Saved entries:
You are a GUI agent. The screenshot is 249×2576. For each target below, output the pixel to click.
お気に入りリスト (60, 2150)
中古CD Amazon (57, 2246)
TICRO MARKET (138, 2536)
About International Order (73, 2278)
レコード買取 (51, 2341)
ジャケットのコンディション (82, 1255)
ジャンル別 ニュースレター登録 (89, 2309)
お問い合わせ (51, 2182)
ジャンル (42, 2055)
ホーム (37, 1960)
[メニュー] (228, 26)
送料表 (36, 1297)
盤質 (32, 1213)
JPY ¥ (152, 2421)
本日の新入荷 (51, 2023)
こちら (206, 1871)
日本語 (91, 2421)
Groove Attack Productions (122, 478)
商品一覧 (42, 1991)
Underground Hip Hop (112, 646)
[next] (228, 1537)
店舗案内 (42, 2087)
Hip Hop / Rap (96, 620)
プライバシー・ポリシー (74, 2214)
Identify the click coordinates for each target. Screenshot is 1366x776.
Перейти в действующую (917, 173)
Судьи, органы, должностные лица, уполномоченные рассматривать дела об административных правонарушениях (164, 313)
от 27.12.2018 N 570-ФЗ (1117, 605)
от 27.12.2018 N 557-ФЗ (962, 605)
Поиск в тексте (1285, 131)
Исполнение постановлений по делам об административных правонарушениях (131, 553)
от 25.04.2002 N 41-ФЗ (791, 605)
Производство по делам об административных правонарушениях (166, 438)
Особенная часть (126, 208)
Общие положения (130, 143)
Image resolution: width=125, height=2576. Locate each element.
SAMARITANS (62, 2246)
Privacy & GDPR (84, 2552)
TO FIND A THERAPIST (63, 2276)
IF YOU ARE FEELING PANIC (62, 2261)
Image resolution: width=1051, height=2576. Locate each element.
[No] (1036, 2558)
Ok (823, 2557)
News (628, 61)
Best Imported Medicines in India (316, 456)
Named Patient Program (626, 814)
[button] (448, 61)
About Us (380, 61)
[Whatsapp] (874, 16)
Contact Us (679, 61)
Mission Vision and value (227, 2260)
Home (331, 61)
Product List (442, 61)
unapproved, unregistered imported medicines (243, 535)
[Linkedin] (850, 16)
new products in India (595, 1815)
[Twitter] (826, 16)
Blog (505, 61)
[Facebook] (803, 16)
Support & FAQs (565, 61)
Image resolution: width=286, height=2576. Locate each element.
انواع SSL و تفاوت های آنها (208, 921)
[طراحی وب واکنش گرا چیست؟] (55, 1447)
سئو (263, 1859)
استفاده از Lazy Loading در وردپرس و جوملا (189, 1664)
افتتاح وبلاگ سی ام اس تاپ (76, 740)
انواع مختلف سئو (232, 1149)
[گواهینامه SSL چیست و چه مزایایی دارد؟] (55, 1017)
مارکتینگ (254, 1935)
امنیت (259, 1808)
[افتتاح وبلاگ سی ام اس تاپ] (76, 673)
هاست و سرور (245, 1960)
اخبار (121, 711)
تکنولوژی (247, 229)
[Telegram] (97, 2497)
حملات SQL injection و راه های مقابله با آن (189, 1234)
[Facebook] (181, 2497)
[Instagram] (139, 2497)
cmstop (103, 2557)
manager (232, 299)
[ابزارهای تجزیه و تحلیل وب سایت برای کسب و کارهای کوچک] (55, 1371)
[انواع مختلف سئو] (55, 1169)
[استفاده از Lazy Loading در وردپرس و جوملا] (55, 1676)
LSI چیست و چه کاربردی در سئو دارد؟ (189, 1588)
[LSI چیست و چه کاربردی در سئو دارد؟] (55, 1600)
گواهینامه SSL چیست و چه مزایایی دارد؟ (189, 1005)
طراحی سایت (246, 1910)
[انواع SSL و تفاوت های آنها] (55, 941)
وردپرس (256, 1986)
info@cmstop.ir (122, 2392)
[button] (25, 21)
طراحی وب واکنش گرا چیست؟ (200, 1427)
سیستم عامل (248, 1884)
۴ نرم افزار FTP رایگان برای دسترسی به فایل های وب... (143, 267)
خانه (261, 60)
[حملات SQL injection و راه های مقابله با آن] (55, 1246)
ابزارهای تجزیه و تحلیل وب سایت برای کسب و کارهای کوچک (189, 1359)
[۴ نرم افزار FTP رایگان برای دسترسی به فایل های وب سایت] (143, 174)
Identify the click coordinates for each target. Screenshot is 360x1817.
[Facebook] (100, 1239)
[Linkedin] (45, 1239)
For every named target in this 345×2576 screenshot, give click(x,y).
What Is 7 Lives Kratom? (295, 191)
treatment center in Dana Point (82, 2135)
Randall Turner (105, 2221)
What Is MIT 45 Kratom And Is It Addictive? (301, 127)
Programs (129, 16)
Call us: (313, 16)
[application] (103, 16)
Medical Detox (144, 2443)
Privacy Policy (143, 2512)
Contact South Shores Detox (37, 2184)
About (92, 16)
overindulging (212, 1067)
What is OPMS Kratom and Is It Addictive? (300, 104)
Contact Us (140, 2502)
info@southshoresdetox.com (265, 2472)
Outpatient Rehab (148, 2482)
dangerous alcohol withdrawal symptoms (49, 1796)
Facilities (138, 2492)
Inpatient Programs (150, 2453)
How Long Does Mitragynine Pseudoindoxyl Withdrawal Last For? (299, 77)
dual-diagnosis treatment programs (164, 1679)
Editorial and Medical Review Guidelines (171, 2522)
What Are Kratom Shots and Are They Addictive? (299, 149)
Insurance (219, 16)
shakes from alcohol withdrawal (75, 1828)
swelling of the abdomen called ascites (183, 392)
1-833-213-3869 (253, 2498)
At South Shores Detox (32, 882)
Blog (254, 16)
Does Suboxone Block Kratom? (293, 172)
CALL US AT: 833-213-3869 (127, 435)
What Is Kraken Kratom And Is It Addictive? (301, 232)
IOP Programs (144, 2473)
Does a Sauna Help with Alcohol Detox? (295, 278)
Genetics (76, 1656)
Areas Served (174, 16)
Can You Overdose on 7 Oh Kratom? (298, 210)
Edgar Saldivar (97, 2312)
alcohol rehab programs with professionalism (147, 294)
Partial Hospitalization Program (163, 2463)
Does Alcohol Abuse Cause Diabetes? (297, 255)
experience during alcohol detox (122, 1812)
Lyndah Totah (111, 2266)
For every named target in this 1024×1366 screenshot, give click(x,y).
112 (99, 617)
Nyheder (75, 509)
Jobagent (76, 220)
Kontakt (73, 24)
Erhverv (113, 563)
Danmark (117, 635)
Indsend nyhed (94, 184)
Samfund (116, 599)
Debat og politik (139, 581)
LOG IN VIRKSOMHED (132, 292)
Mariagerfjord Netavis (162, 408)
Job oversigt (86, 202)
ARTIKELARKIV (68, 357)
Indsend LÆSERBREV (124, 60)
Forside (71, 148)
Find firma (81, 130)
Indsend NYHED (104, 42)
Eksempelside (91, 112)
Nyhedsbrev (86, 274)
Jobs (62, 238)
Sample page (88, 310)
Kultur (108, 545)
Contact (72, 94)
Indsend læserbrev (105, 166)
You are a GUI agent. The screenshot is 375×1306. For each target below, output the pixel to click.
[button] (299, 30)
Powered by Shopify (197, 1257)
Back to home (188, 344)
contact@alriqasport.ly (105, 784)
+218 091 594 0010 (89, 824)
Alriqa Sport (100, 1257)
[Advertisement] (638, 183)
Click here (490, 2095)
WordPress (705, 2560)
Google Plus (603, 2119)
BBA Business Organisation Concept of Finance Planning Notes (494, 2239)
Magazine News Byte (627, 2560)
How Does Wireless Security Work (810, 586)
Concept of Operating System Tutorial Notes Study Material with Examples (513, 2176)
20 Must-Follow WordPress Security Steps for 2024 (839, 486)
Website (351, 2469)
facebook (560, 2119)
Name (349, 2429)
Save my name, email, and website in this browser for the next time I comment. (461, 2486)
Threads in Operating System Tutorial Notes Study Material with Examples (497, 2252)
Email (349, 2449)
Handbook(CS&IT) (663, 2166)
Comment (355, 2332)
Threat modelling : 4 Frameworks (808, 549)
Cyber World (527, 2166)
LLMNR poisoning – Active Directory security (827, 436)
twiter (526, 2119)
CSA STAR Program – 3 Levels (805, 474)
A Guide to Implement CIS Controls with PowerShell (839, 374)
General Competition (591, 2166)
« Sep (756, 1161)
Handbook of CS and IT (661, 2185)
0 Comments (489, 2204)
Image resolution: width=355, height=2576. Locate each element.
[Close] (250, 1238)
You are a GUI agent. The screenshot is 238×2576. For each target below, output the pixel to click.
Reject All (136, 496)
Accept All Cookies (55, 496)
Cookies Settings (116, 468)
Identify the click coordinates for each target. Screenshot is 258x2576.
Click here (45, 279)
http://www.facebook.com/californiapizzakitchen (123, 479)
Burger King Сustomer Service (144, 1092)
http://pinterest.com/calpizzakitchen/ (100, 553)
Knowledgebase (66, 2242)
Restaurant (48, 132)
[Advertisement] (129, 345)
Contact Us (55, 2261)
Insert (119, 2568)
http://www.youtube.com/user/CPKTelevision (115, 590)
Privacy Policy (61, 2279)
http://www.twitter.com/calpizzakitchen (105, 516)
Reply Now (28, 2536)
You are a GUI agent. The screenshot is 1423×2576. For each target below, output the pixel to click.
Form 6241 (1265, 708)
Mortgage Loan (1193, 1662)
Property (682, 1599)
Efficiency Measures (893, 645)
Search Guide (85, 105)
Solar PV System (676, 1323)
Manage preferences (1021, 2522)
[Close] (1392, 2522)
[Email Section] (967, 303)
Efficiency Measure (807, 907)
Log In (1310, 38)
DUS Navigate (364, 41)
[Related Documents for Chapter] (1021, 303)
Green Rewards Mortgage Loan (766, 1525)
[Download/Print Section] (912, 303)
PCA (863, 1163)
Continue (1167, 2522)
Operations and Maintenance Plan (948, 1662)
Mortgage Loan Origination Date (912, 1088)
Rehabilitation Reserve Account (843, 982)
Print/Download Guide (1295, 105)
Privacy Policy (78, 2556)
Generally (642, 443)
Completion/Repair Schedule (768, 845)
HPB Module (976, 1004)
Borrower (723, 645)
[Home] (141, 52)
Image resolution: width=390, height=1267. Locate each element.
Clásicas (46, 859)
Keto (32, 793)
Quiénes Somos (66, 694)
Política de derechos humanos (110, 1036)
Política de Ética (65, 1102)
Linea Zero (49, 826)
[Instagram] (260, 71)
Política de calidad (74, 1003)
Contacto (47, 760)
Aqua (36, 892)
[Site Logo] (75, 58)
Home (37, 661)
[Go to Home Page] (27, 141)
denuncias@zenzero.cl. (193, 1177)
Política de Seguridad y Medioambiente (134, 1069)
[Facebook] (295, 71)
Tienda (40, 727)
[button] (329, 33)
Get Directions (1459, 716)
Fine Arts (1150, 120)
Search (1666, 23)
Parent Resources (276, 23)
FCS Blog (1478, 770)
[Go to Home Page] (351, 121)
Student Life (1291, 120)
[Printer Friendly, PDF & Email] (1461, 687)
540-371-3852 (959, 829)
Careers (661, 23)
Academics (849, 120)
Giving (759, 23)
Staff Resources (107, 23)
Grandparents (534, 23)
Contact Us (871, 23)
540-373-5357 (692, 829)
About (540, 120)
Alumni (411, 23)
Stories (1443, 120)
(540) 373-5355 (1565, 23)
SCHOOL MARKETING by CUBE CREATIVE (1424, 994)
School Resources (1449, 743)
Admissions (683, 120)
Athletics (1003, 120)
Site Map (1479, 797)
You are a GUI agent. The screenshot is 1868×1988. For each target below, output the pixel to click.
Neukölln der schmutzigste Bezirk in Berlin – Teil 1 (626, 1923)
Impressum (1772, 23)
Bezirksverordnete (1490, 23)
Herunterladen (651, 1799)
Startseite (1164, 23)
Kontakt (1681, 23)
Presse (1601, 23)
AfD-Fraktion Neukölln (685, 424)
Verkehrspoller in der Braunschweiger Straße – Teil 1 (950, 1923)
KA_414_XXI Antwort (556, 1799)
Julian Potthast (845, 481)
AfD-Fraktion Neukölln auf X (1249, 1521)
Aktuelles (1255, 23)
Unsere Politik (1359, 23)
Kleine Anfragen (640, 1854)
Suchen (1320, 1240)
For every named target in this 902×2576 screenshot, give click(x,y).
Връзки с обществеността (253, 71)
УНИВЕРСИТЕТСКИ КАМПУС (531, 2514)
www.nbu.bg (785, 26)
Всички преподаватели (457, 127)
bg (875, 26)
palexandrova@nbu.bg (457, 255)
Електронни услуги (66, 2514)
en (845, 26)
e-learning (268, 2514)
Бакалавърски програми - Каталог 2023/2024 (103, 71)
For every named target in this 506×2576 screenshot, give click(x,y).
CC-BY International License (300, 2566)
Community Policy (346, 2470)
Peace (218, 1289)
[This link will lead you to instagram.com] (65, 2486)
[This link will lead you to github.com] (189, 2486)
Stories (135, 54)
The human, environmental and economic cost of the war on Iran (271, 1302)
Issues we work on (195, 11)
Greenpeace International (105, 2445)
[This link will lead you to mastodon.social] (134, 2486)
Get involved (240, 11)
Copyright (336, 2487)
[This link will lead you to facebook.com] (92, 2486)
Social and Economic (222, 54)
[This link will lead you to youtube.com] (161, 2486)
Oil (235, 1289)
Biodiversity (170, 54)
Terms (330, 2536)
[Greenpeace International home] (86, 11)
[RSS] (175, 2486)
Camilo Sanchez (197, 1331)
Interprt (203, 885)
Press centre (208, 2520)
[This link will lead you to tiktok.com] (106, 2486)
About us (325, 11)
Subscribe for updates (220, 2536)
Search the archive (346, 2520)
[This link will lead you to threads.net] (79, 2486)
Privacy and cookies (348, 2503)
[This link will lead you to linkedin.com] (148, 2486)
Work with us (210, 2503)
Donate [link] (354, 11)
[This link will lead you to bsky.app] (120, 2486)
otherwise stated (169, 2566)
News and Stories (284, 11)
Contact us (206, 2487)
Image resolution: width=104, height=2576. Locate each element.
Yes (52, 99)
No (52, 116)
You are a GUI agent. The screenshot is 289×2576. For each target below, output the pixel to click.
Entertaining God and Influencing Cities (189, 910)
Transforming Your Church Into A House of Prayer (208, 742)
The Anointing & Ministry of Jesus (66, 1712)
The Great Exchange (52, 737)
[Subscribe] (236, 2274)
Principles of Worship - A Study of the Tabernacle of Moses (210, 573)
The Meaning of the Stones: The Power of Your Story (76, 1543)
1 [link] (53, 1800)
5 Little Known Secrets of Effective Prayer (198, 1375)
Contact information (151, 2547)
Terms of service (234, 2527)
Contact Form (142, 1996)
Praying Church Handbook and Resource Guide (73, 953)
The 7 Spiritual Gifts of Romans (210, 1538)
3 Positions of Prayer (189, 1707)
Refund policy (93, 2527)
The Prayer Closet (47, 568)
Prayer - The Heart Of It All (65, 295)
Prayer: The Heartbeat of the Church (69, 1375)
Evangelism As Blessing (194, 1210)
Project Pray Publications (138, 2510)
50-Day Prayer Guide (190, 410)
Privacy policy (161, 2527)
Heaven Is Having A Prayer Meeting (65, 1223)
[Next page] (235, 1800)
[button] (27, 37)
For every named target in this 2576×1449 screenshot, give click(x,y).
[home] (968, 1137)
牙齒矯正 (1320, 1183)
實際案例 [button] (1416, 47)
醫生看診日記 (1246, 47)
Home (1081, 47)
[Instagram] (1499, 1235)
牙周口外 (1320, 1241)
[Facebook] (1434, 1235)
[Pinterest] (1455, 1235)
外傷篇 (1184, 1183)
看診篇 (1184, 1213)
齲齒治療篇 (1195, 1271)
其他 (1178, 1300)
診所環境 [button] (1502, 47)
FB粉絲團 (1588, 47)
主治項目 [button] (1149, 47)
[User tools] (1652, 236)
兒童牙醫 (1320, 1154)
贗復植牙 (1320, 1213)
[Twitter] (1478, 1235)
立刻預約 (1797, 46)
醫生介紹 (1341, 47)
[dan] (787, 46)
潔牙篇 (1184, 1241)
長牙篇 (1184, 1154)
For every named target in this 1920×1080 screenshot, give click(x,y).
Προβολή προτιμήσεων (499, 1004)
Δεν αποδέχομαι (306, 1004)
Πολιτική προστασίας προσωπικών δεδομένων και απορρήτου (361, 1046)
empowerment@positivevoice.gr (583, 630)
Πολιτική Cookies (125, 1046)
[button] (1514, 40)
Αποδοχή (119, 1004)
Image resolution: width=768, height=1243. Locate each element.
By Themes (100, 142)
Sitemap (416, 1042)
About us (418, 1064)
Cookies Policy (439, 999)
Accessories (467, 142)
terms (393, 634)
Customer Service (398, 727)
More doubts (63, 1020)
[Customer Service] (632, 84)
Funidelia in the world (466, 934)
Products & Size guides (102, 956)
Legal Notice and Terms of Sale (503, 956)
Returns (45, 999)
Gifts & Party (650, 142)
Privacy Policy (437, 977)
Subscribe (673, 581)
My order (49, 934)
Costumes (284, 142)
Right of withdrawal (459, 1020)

> Aim of the task
Your answer is to contain exactly the lines from the one holding "By Themes (100, 142)" to the end of the entries, with no other line.

> Written solution
By Themes (100, 142)
Sitemap (416, 1042)
About us (418, 1064)
Cookies Policy (439, 999)
Accessories (467, 142)
terms (393, 634)
Customer Service (398, 727)
More doubts (63, 1020)
[Customer Service] (632, 84)
Funidelia in the world (466, 934)
Products & Size guides (102, 956)
Legal Notice and Terms of Sale (503, 956)
Returns (45, 999)
Gifts & Party (650, 142)
Privacy Policy (437, 977)
Subscribe (673, 581)
My order (49, 934)
Costumes (284, 142)
Right of withdrawal (459, 1020)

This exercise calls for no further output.